Sobre dores e perspectivas
Não é de hoje que a condição externa é um grande motivo para a inércia. E com isso, não se dá valor a condição interna do indivíduo.
A frase comum “você não sabe da minha realidade” se torna a grande justificativa para o fracasso, e certamente enquanto você lê a palavra “fracasso” já procura meios de conceituá-la, para com isso, validar a sua perspectiva de fracasso, e certamente não se colocar inserido em tal conceito. E com isso, a mudança sempre fica em segundo plano, e a inércia continua sendo a grande protagonista da sua história.
Qual é o seu difícil? Acordar às 5h da manhã? Encarar mais um dia desempregado? Encarar mais uma sessão de quimioterapia? Encarar mais uma ressaca moral? Ter que se limpar após mais um abuso e se olhar no espelho sentindo-se culpado? Encarar a sua miséria material? Encarar mais uma sessão de terapia? Encarar uma dieta? Encarar o seu vício? Chorar a morte dos seus? Lamentar um diagnóstico de doença?... Não, não se trata de “medir” sofrimento, isso não se faz, e nunca deve ser feito, trata-se apenas de identificar se o seu difícil é oriundo de um sofrimento evitável ou de um sofrimento inevitável, teoria essa desenvolvida por Viktor Frankl em sua escola terapêutica denominada “logoterapia”.
O grande problema do ser humano é querer dar sentido para um problema que carece de ação, ou seja, um problema oriundo de um sofrimento evitável. Ou então, lutar para mudar uma situação que não carece de ação externa, pois se trata de um sofrimento inevitável, e para estes casos, mudar a si mesmo é a única coisa que resta.
Voltando para a questão “qual é o seu difícil?” podemos citar o ditado popular de que “a grama do vizinho é sempre mais verde”, daí mais uma vez a certeza de que “medir” sofrimentos ou te colocará como um coitadinho perante a vida ou como um arrogante insensível que acredita que sofrer é coisa de gente fraca. Ambas as atitudes são devastadoras.
O cerne continua sendo a sua percepção dos fatos, o que você está passando é evitável ou não? Caso seja evitável procure soluções para eliminar a causa, caso seja inevitável procure mudar a sua perspectiva diante de tal sofrimento. Partindo dessa ideia você perceberá que “medir” sofrimento perderá o sentido para você, e que caso o seu difícil seja acordar às 5h você deverá agir de determinada forma, e caso o seu problema seja encarar mais uma sessão de quimioterapia certamente isso exigirá outro tipo de postura, e com isso, ficará nítido para você que a sua realidade depende muito mais da sua compreensão dela e da ação que você escolher em determinada situação.
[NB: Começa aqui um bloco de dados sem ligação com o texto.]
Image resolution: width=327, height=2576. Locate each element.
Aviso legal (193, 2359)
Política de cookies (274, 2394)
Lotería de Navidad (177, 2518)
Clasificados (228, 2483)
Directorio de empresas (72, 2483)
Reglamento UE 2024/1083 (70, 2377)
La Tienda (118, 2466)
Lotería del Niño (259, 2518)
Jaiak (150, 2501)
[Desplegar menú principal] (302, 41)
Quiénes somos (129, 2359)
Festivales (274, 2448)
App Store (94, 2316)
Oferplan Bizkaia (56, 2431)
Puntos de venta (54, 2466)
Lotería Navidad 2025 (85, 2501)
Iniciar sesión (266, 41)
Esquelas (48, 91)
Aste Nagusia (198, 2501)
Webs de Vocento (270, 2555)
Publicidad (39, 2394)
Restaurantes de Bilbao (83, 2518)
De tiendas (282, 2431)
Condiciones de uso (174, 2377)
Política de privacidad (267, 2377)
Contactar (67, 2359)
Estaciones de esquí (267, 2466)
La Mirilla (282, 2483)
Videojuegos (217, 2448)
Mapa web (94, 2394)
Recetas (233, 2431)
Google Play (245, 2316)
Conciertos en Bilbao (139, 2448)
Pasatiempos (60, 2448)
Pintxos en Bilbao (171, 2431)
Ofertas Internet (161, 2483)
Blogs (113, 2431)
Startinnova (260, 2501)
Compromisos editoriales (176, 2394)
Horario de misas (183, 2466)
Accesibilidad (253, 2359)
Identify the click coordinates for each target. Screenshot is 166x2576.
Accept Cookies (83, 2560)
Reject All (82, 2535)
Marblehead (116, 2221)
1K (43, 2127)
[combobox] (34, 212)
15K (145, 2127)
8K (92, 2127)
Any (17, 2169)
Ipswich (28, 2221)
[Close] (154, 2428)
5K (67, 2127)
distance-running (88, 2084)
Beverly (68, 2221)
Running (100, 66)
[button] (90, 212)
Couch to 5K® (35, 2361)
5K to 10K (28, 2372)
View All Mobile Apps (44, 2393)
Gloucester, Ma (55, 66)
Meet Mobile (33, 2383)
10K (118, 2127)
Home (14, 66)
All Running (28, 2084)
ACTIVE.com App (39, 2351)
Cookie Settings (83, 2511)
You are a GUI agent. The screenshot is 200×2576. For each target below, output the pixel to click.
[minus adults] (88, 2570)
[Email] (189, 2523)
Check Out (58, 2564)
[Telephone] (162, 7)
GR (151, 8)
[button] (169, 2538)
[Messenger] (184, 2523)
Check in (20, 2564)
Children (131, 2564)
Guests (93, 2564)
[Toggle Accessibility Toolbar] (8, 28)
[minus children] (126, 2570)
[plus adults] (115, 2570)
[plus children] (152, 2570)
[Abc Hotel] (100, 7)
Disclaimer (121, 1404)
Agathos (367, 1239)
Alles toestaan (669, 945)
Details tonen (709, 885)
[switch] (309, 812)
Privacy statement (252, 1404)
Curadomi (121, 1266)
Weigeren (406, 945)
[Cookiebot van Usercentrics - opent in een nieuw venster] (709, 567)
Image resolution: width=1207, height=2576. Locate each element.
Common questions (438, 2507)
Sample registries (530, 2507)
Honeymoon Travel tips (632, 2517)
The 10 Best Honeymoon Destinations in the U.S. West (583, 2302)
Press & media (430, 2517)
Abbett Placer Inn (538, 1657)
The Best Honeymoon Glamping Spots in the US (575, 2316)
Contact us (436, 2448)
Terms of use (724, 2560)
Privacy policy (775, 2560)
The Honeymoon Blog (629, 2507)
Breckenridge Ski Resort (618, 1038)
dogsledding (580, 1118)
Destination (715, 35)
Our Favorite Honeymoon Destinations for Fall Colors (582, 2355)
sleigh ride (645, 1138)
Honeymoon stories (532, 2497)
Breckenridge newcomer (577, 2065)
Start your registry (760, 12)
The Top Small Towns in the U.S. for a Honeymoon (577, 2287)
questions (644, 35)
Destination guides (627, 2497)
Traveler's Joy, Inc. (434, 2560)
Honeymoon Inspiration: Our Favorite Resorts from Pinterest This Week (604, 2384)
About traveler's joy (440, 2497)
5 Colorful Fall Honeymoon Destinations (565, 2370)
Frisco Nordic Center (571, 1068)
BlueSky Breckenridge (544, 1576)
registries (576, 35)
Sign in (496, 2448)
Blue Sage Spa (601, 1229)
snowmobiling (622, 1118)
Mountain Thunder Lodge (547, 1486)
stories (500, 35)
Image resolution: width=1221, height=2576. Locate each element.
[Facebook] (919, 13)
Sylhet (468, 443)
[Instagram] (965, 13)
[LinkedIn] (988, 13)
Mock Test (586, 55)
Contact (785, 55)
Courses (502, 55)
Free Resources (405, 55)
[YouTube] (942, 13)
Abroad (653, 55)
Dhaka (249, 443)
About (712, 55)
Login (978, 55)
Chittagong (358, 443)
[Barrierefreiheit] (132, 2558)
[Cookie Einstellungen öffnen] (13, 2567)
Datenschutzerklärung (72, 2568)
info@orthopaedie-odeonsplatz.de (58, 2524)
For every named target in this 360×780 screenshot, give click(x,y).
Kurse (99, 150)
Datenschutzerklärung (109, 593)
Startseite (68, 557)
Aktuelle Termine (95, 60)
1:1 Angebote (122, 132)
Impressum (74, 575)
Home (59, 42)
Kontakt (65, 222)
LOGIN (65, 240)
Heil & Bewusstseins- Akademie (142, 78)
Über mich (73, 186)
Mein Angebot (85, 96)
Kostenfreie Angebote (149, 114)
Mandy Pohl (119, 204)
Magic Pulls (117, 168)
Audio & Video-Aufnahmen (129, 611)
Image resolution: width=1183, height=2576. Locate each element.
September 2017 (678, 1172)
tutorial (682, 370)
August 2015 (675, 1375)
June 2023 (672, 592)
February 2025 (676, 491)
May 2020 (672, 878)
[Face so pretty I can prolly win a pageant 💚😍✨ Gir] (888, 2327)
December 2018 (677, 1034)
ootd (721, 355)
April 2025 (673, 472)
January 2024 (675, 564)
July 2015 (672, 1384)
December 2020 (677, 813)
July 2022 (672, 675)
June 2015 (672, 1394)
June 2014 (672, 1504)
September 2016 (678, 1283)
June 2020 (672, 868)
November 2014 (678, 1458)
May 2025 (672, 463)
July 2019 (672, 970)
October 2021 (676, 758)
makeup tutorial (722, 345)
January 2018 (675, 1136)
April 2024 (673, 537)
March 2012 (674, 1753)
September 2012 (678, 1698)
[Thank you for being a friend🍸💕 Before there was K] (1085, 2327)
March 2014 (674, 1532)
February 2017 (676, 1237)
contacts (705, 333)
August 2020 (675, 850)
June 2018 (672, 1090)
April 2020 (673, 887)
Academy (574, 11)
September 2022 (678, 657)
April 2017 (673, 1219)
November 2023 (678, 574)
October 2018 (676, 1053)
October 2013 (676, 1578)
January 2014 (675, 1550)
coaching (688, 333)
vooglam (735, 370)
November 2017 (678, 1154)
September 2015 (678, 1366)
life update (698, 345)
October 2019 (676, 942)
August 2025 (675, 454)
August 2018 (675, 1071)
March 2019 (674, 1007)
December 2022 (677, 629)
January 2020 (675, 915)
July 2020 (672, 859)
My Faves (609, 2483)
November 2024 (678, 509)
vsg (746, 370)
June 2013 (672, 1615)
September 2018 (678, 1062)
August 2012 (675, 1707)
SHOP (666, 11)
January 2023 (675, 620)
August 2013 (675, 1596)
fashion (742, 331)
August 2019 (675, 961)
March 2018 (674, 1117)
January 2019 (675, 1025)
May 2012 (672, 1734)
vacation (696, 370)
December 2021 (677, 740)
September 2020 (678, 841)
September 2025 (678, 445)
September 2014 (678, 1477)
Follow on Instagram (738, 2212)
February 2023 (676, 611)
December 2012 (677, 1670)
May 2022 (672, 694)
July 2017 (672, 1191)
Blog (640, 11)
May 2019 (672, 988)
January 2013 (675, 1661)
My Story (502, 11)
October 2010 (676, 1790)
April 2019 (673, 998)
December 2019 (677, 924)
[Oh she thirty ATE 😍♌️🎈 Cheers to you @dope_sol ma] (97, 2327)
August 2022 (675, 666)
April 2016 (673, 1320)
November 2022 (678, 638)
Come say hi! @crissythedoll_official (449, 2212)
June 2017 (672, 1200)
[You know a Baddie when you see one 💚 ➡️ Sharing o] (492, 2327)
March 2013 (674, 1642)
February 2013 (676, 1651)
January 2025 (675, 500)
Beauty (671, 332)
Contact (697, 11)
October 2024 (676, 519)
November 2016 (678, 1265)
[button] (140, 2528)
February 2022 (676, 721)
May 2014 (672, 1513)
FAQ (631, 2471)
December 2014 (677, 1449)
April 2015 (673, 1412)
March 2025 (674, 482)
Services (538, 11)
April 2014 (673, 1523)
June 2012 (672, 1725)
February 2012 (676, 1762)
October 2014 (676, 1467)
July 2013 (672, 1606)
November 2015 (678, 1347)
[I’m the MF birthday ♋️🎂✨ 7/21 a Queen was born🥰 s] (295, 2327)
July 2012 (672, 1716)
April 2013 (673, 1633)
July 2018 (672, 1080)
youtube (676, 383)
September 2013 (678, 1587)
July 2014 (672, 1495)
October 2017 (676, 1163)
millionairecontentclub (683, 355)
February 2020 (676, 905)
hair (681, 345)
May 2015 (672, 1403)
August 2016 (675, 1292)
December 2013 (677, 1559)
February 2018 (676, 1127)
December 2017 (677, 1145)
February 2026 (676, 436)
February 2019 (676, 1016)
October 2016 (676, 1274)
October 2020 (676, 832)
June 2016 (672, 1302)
E com isso os fatores externos serão apenas uma barreira transponível e não mais um fator determinante que condenou você a ser quem você é.
Já imaginou se um alcoólatra colocasse como justificativa não lutar contra o seu vício o fato de que “a sua realidade” fosse dura demais? Certamente morreria em decorrência do seu vício sem jamais buscar a solução. Ao contrário, os que lutam contra o vício sabem que a realidade externa continuará igual, a demanda por bebidas alcoólicas continuará a todo vapor, bares continuarão funcionando normalmente, propagandas continuarão focando em mais vendas, e as fábricas continuarão produzindo as melhores bebidas do mercado. O que vai mudar na vida de alguém que luta contra o vício é como ele irá encarar as suas dores, e não como a vida externa se apresentará a ele. A tentação do gole continuará escondida na sua psique. Mas é a sua gana pela sobriedade que se tornou maior que a vontade de beber. O mundo externo não mudou, mas o seu coração sim.
Reflita sobre as suas dores. Mas não façam delas o seu vício. O sofrimento é inerente à vida, mas a sua forma de viver é escrita por você.
Viktor Frankl disse que até mesmo sobre aquilo que não se pode mudar (no caso, o sofrimento inevitável) é possível escolher como você irá encarar tal sofrimento, em outras palavras, até um condenado a morte poderá escolher como caminhará até a sua execução.
Romântico? Não. Apenas alguém que sabe do valor da liberdade última que todo ser humano tem: a capacidade de escolher como irá encarar aquilo que lhe fora imposto.
Qual é o seu difícil? Ele pode ser evitado? Então aja para eliminar a causa. É algo que não pode ser mudado? Então, permita-se encarar com dignidade tal sofrimento.